Methods and results: When human plasma was incubated with [(35)S]L-homocysteine, most of the homocysteine bound to albumin. However, additional homocysteine-binding proteins were detected, and 1 of them comigrated with fibronectin. Treatment with 2-mercaptoethanol removed the bound homocysteine, demonstrating the involvement of disulfide bonding. In contrast, [35S]L-cysteine did not bind to fibronectin. Purified fibronectin bound approximately 5 homocysteine molecules per fibronectin dimer.
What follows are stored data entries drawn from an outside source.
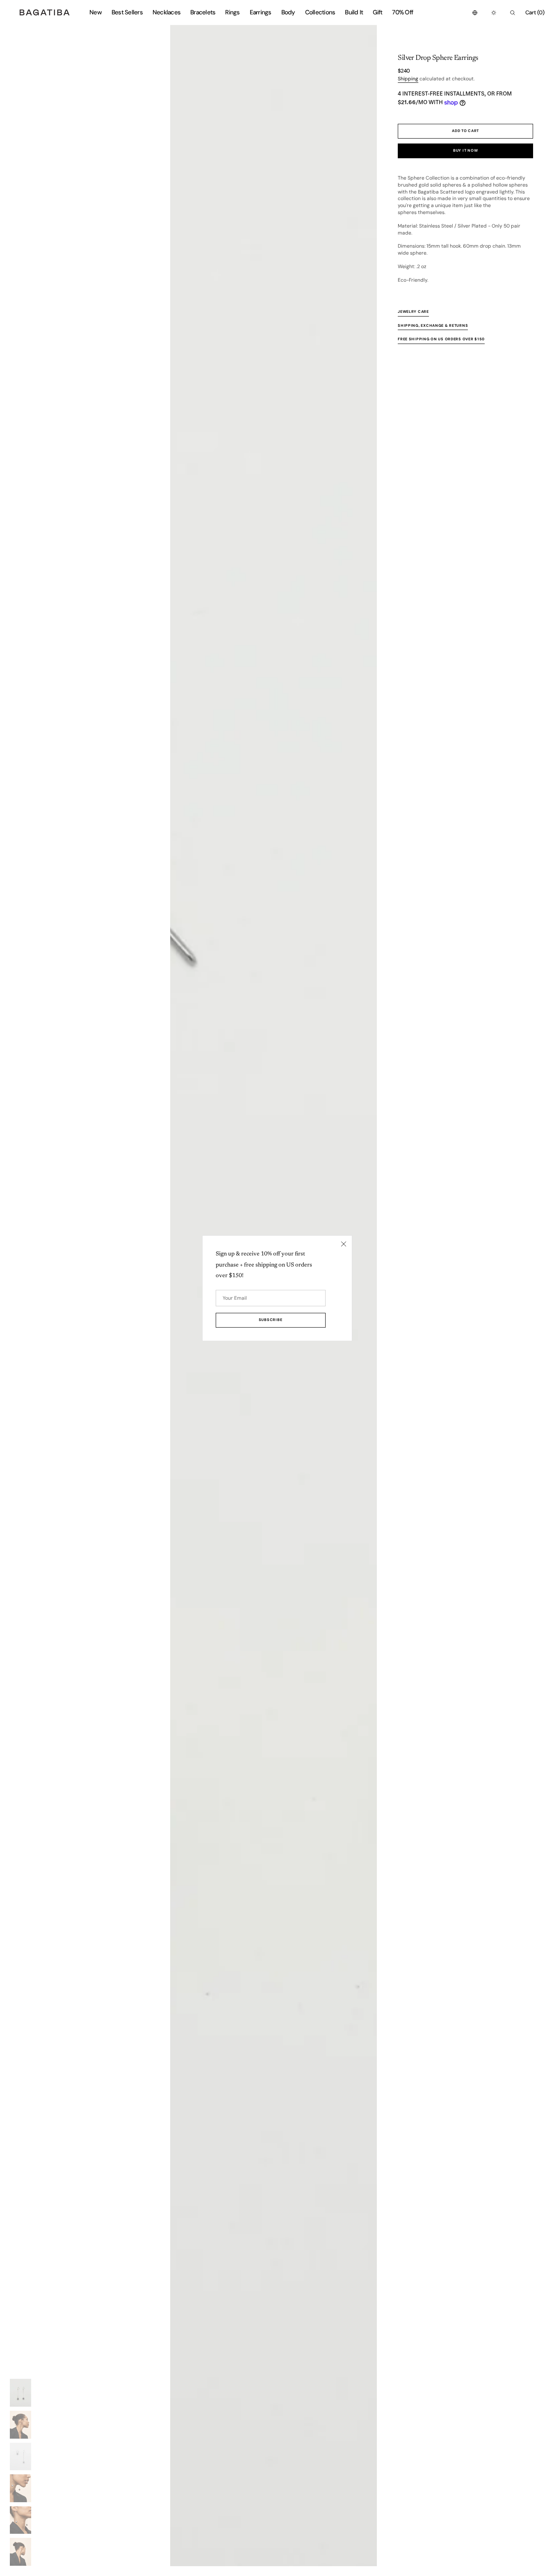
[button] (475, 12)
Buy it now (465, 150)
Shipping (408, 78)
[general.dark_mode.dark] (494, 13)
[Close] (344, 1244)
SDS-PAGE of a limited trypsin digestion of homocysteinylated fibronectin showed that several tryptic fragments contained [35S]homocysteine. Sequence analysis demonstrated that the fragments containing bound homocysteine had localized mainly to the C-terminal region, within and adjacent to the fibrin-binding domain. Homocysteinylation of fibronectin significantly inhibited its capacity to bind fibrin by 62% (P<0.005). In contrast, neither the binding of fibronectin to gelatin nor its capacity to serve as an attachment factor for aortic smooth muscle cells was affected.
Conclusions: These results suggest that homocysteine may alter normal thrombosis and delay or interfere with wound healing by impairing the interaction of fibronectin with fibrin.